Let’s take the first one, that the ISPs, including Comcast, AT&T, and Verizon, have a sufficient amount of capital to invest and build the country’s broadband infrastructure. (I write this using Cablevision’s Optimum Online Ultra, which is pretty much unnecessarily fast.) Since they have the capital, they don’t need to accept any government stimulus money, unlike, say, GM, which was about two minutes away from bursting into flames had it not received sweet, sweet government loans. That really is a Perfect World, Kumbaya scenario, I think. If the ISPs are so flush with cash, how come people complain on a daily basis about how rubbish Comcast is; how come they have to impose bandwidth restrictions on connections? If their networks are so robust—made robust, mind you, with all that money they supposedly have lying around—then they shouldn’t have to worry about Timmy High School Student streaming tons of video all day long.

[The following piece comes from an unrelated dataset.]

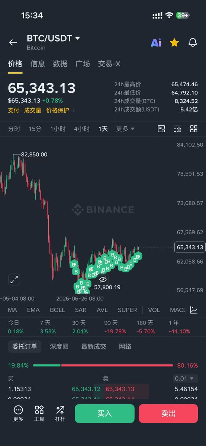The image size is (206, 446).
Task: Click the buy/sell ratio bar
Action: pyautogui.click(x=103, y=365)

Hence, the second way to look at this, that the ISPs damn well could use the money to invest in this country’s broadband infrastructure. No one expects rural Georgia to be zipping along the Internet at South Korean or Swedish-esque speeds, but surely the days of dealing with “slow Internet” should be behind us. This has to do with net neutrality. In taking the broadband stimulus money, the ISPs would have to agree not to “favor any lawful Internet applications and content over others.” So if AT&T, for example, strikes a deal with Video Site A instead of Video Site B, AT&T can’t turn around and give Video Site A preferred access to its network. That’s the crux of net neutrality, ISPs want to cut deals with their preferred partners at the expense of everyone else. It hampers innovation—Develop a cool Web site? Better cough up the bucks, otherwise people accessing it will be bitching about the slow speeds that’s entirely not your fault!—and rewards the smoke-filled-room shenanigans that have been a detriment to consumers for years.

Of course, no ISP will admit, on the record, to refusing stimulus money because they’re afraid of all the restrictions and unwanted attention.

Not that I’d worry about it: as we all know, the Market solves every single problem!